Thanx Dday. No, i have accepted it which is why my anger is so fierce. And yes, it is what it is. I concentrate on me and what I can control. I am better at it every day, week and month. I am a better person than her on many levels. AmyC and some of the others have kept me sane, kept me focused and kept me sincere.

Postings from you are helpful because no one wants to feel alone in their sitch. Sad thing is, not many guys posting here in this sitch have a happy ending, at least none I've read. Although, the ones who came out on top, probably stopped posting due to the positive changes, too bad they wouldn't come back and drop a lin or give updates or support.

Anyway, I have vented, my anger is back in check and under control. I am a very good person. the fact that he is still upright, she isn't kicked to the curb and under serious scrutiny by everything that breathes is a tribute to my control and compassion.
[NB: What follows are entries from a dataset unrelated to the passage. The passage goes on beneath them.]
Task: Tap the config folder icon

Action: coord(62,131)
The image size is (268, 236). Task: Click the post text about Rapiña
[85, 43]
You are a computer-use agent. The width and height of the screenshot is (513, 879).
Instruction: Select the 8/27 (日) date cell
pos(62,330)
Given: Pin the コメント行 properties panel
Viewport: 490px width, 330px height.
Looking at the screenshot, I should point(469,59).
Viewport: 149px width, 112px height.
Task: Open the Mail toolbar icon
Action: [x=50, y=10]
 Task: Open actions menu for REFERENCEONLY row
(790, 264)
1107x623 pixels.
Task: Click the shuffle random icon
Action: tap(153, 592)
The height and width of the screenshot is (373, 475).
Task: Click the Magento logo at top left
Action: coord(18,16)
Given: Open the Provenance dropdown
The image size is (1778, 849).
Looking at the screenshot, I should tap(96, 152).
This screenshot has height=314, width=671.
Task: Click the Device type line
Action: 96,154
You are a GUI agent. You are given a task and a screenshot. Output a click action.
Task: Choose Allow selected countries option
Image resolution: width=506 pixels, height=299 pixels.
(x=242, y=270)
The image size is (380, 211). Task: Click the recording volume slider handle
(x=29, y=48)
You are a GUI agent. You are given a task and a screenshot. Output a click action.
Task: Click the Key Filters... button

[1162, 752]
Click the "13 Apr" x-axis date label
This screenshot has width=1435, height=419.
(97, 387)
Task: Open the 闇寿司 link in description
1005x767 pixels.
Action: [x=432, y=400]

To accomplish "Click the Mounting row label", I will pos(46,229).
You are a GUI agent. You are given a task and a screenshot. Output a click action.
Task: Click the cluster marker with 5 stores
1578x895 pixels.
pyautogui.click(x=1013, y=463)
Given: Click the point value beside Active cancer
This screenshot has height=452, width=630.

Make no mistake, I have no compassion for him. This is not his first time doing this crap to his wife and with another married woman. He will get his, I will not be part of his damnation, but it will be just, make no mistake of that.

"I can't deny what I believe, I can't be what I'm not. I know this love's forever, no matter what." Truer words for me have never been spoken. Someone will find in me the love that they need and desire, and I in them. Whther it is W or not, eventually I will be complete. I am the gold ring on this ride. I know that.